Post Punk And Gender

Since the news of Lou Reed's passing on Sunday Oct. 27 I've been listening quite a lot to The Velvet Underground and Lou Reed's solo material. The greatest and most famous record by The Velvet Underground is the debut The Velvet Underground & Nico (1967). While The Velvet Underground were in many ways forerunners to punk and post punk and the album does have quite a few tracks that delve into drones and noise, this particular track is a bit more "pop". Pop in a Phil Spector wall of sound sense.
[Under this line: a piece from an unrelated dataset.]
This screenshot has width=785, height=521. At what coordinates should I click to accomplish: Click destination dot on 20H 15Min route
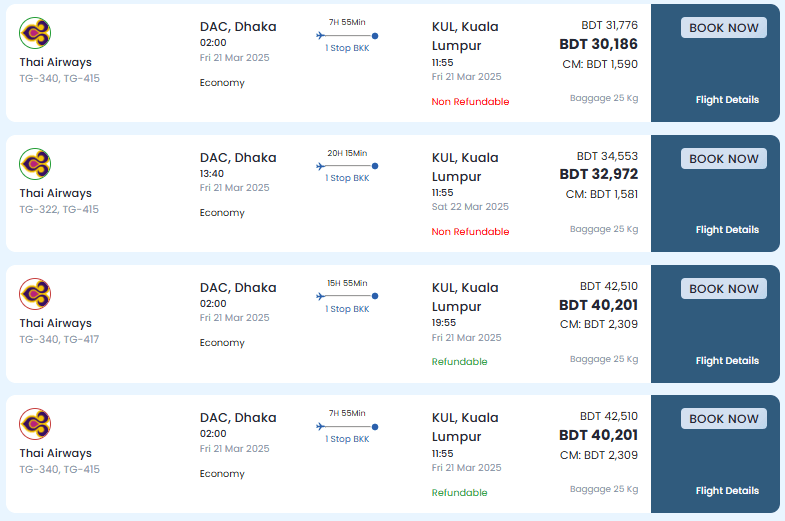click(x=375, y=166)
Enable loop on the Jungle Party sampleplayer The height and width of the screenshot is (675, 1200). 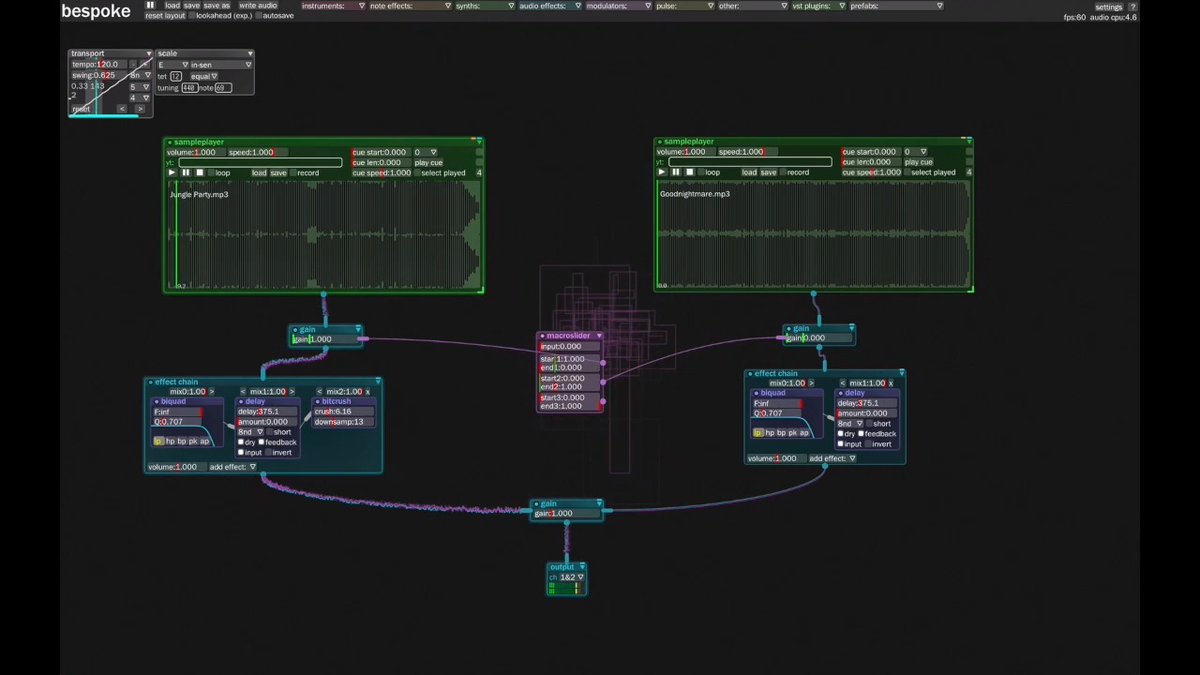211,172
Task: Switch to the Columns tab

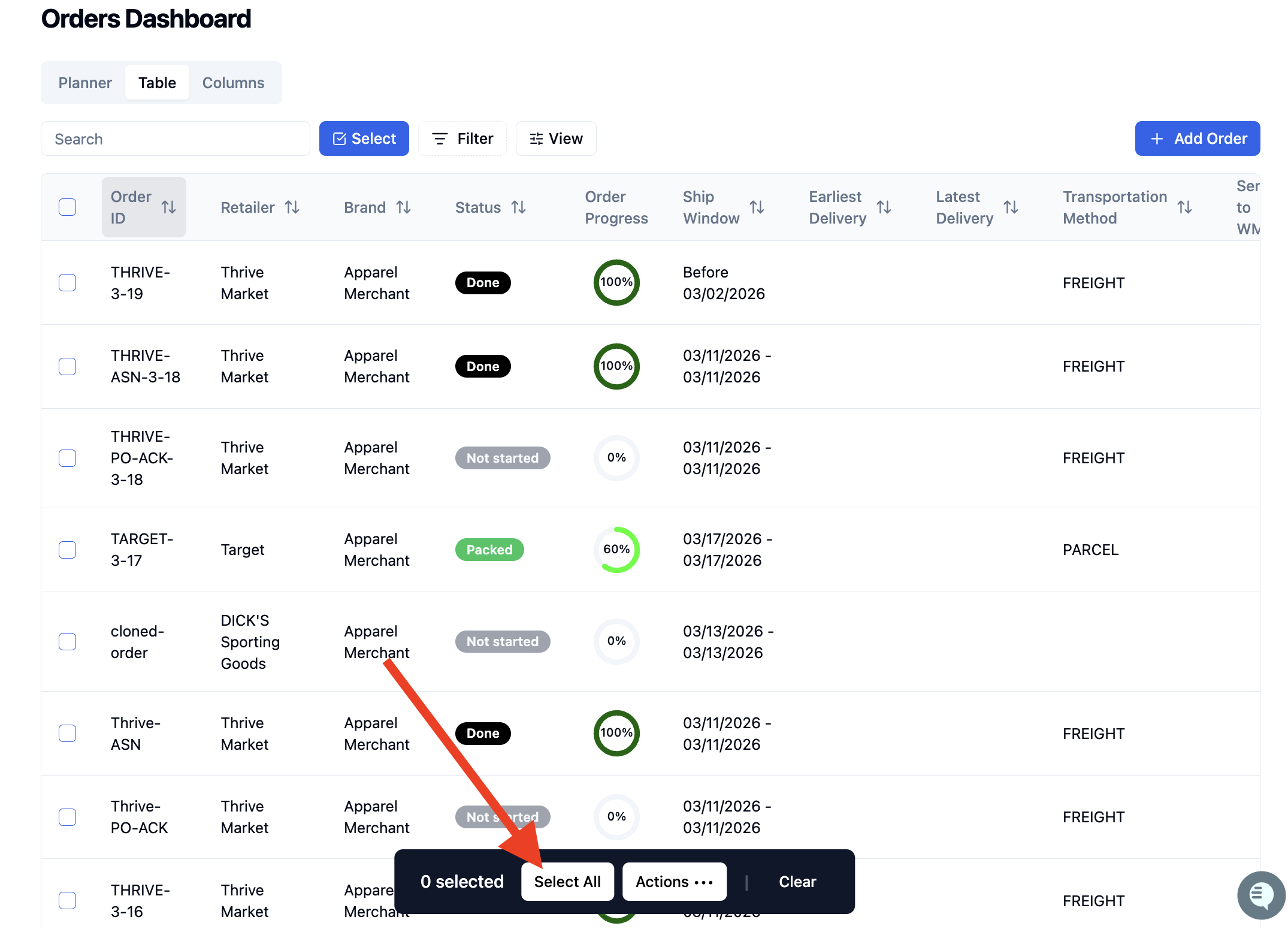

Nico sings lead on the track and adds her dreamily European/teutonic persona:

Tomorrow night we're seeing Nick Cave & The Bad Seeds live here in Copenhagen which means I've also been listening to their back catalogue this week. One track that stood out was from the covers album Kicking Against The Pricks (1986) and it's their cover of the aforementioned 'All Tomorrow's Parties'. Nick Cave and the band invert the angle of the song and make it a masculine choir of Ennio Morricone-esque shouts with a driving rock'n'roll beat underneath. Male singers performing songs usually associated with female singers and vice versa is an easy trick but nevertheless it works. A great contrast to the original version:

This is what I would call a cover in all the right ways. It points to a lineage back to the original version while adding something of its own.
In regards to female and male singers these two versions reminded me of a similar example where the opposite happens, namely that of Kraftwerk and Siouxie and The Banshees. Kraftwerk released their masterpiece Trans Europe Express in 1977 and one of the featured tracks is 'Spiegelsaal'/'Hall of Mirrors', recited and sung by Ralf Hütter in typically non-dramatic fashion:

Interestingly, his vocal manners point back to Nico's similarly taut delivery on The Velvet Underground & Nico and lo and behold; this song also received a post punk inflected interpretation around the same time that Nick Cave & The Bad Seeds released their covers album. Siouxie Sioux & The Banshees released their covers album Through The Looking Glass (taking its title from the Kraftwerk song) in 1987. Again, we have a cover version that adds some straight forward rock drive to the original and again we have a front figure artist backed by a band: "X & The X's". Only this time the gender roles are the opposite.

Looking forward to Nick Cave & The Bad Seeds tomorrow!